PROBLEM TO SOLVE — Write out the data below word for word, from its first line through the line containing "click(558, 74)".

Start MATERIAL SHOWN

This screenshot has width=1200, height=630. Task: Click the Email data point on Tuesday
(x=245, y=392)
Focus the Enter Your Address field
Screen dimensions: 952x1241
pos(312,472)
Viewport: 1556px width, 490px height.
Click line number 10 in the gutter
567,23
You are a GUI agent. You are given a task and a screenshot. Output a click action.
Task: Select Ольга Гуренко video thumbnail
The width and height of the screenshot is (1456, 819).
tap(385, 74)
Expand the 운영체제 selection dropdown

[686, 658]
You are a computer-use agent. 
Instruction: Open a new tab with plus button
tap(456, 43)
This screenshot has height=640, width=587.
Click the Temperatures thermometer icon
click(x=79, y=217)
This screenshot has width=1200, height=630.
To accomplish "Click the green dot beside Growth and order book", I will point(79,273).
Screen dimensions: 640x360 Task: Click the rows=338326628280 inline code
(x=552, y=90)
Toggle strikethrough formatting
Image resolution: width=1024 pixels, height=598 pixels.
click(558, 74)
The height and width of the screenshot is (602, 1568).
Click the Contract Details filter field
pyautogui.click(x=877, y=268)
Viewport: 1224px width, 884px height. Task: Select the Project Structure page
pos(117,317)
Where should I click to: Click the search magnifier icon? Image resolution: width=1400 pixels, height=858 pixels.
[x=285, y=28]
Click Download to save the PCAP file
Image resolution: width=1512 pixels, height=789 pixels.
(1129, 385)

End MATERIAL SHOWN

RESULT OF THIS EXERCISE —
This screenshot has width=1200, height=630. Task: Click the Email data point on Tuesday
(x=245, y=392)
Focus the Enter Your Address field
Screen dimensions: 952x1241
pos(312,472)
Viewport: 1556px width, 490px height.
Click line number 10 in the gutter
567,23
You are a GUI agent. You are given a task and a screenshot. Output a click action.
Task: Select Ольга Гуренко video thumbnail
The width and height of the screenshot is (1456, 819).
tap(385, 74)
Expand the 운영체제 selection dropdown

[686, 658]
You are a computer-use agent. 
Instruction: Open a new tab with plus button
tap(456, 43)
This screenshot has height=640, width=587.
Click the Temperatures thermometer icon
click(x=79, y=217)
This screenshot has width=1200, height=630.
To accomplish "Click the green dot beside Growth and order book", I will point(79,273).
Screen dimensions: 640x360 Task: Click the rows=338326628280 inline code
(x=552, y=90)
Toggle strikethrough formatting
Image resolution: width=1024 pixels, height=598 pixels.
click(558, 74)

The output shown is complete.